My main brands are, maxpedition for 
B.O.B's very durable and rugged. For knives, either SOG or KABAR, both top of the line highly recommended. For guns my personal favorites are Bushmaster, Beretta, and Glock and I only use HPR ammunition. All brass cased very high quality ammunition for a great price all American made too. Still debating on other 2.


----------



## Sentry18 (Aug 5, 2012)

5.11 Tactical & Maxpedition.

EK Knives & Ontario Knife Co. / SOG 

Bravo Company Machine and S&W / Whatever I can find

Original SWAT & Rocky

Lifestraw & Nalgene


----------



## GrinnanBarrett (Aug 31, 2012)

Sentry hit is dead on. 

Maxpedition is the best bag out there for the price. they are twice as high as say Voodoo Tactical but they are three times the bag. Comfort level and quality are where you have to pay more. 

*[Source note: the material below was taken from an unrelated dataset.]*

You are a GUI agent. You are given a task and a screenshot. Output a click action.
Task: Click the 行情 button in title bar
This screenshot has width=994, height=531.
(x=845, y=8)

Guns stick with the big boys. SIG, Beretta, Glock, and Springfield now. The gun has to fit the shooter. Find the one that fits your hand best. I prefer .40 SW but also have 9MM since it is by far the most out there. The 40 has the punch you need. GB


----------



## FatTire (Mar 20, 2012)

I really dont get into brands much, if it works for you and what you want to do with it, thats the important things... But, if you have the money, certainly a glock is gonna work better longer than a hipoint. And id like to get an Eberlestock 'operator' pack, instead of my alice...


----------



## Fn/Form (Nov 6, 2008)

Mystery Ranch, Down East Inc, Ribz
Gerber, Benchmade, SOG, Ft Turner
BCM, LMT, Daniel Defense, Noveske, FN, Glock, CZ
Danner, Thorogood, Matterhorn, Merrell
Sawyer, Platypus, Nalgene, Katadyn


----------



## oif_ghost_tod (Sep 25, 2012)

Bag - Mil-tec or Maxpedition
Knife - Ka-Bar or Gerber
Gun - Any 1911 or SigSauer 
Boots - Solomon or Merrell
Water - Sawyer Squeeze (good for 1,000,000 gallons) filter straw backup.


----------



## Grimm (Sep 5, 2012)

> Eastpak- I have kids so they have to be the right size for them. But as they get older we will upgrade.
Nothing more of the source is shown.